Prosecutors also noted that in 2013, Kaufman bought the Jericho house from Georgiton for $630,000 with a $200,000 Melrose loan, co-signed by Georgiton and secured by his credit union shares, and a $240,000 unsecured personal interest-free loan extended by Georgiton to Kaufman, where no promissory notes were executed. For that transaction, Kaufman retained a Manhattan title agency to facilitate the home purchase, which was a necessary and essential step for Kaufman to receive and accept one of the gratuities, the Jericho residence.
In addition, prosecutors said the Melrose Ballroom naming rights agreement was, in part, negotiated and prepared in Manhattan when Kaufman was living rent-free at the Jericho home and before he purchased it from Georgiton.
Based on this evidence, prosecutors noted, a rational juror could have found by a preponderance of the evidence that the venue for Kaufman’s trial held in Manhattan’s Southern District of New York was proper.

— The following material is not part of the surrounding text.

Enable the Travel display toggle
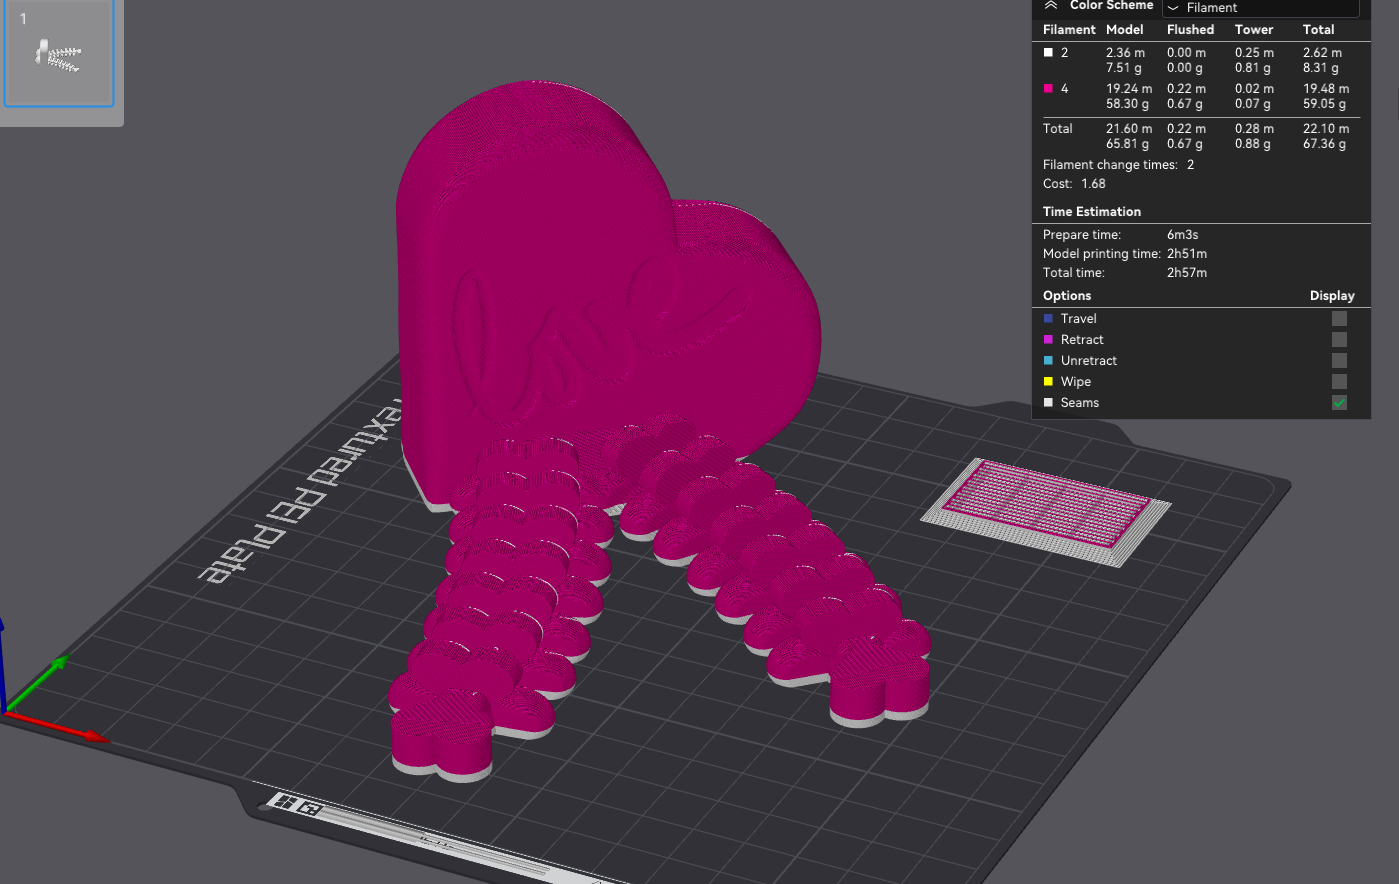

Prosecutors argued Kaufman’s motion for a new trial should be denied and that Judge Kaplan should set a surrender date for the former credit union CEO to begin his prison sentence.
Kaufman’s lawyer on Wednesday, however, filed a new court document in response to prosecutors stating that they did not address whether they knew (or should have known) that the closing took place on Long Island and nonetheless argued to the jury — for the first time in their summation during the trial — that the closing took place in Manhattan and that venue in this district was therefore proper.
“Mr. Kaufman’s venue challenge is not only a constitutional one, but also one of fairness: the government made much of the 2010, $630,000 purchase price of the Jericho residence, an amount that may have been understood as less consequential by a jury that included residents of Long Island,” Kaufman’s attorney, Nelson A. Boxer of New York, wrote. “The value to the credit union of the ‘Melrose Ballroom’ was also hotly contested, and Queens residents on the jury may have better understood the proximity of the taxi industry to the Melrose Ballroom.”
Kaufman was fired by the board in late 2016 after conducting an internal investigation regarding his alleged financial improprieties and policy infractions.
The $1.1 billion Melrose, founded by Kaufman’s family, was liquidated in September 2018 after posting more than $745 million in taxi medallion loan losses. Many drivers who took out Melrose loans could not repay them as the value of their taxi medallions plunged because of competition from ride-sharing companies.